WHAT THE TASK ASKS: From the line containing "Image resolution: width=960" through the last line below, copy every line exactly, leaving out the pictures.

[Stored records]

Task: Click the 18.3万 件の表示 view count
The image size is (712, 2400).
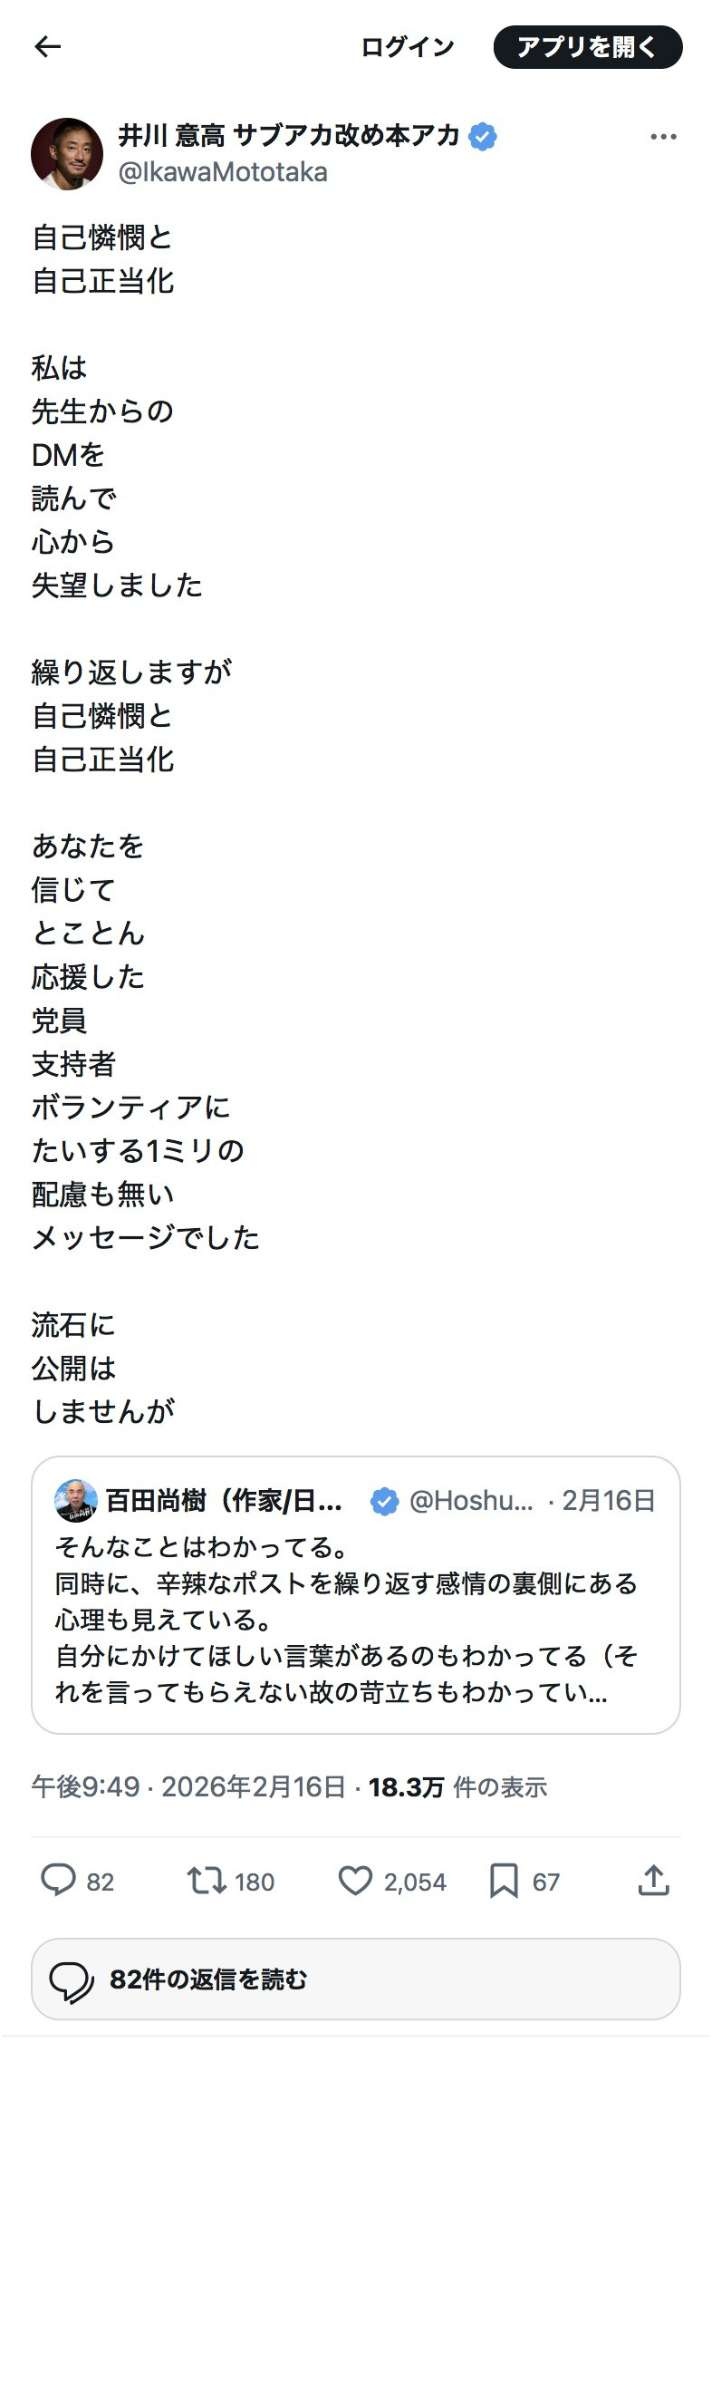Action: pyautogui.click(x=457, y=1787)
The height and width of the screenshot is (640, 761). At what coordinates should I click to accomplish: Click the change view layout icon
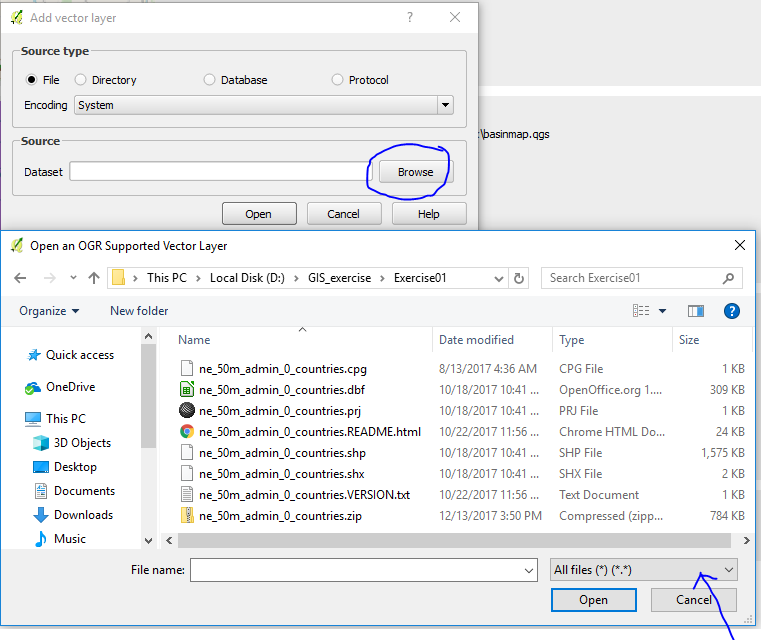[642, 311]
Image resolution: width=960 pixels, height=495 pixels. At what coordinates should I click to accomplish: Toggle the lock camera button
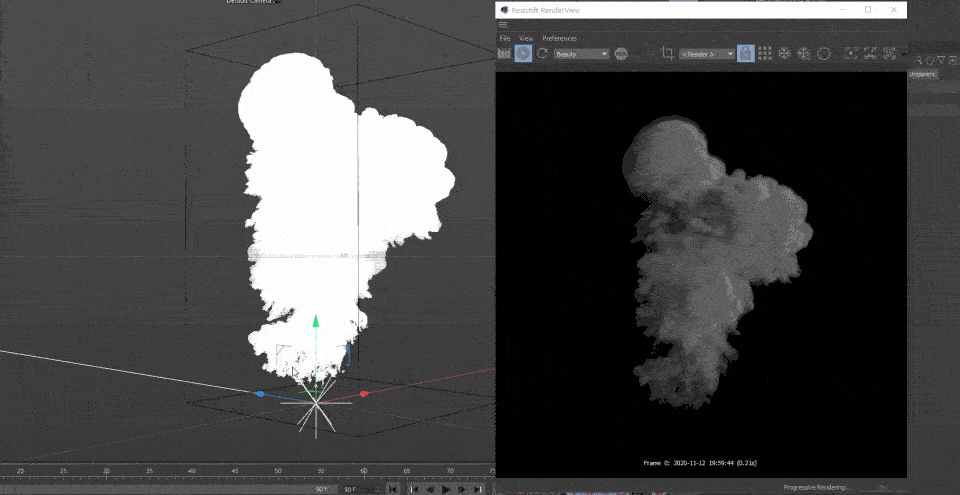pos(745,53)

WRITTEN ANSWER:
Image resolution: width=960 pixels, height=495 pixels. At what coordinates should I click to accomplish: Toggle the lock camera button
pos(745,53)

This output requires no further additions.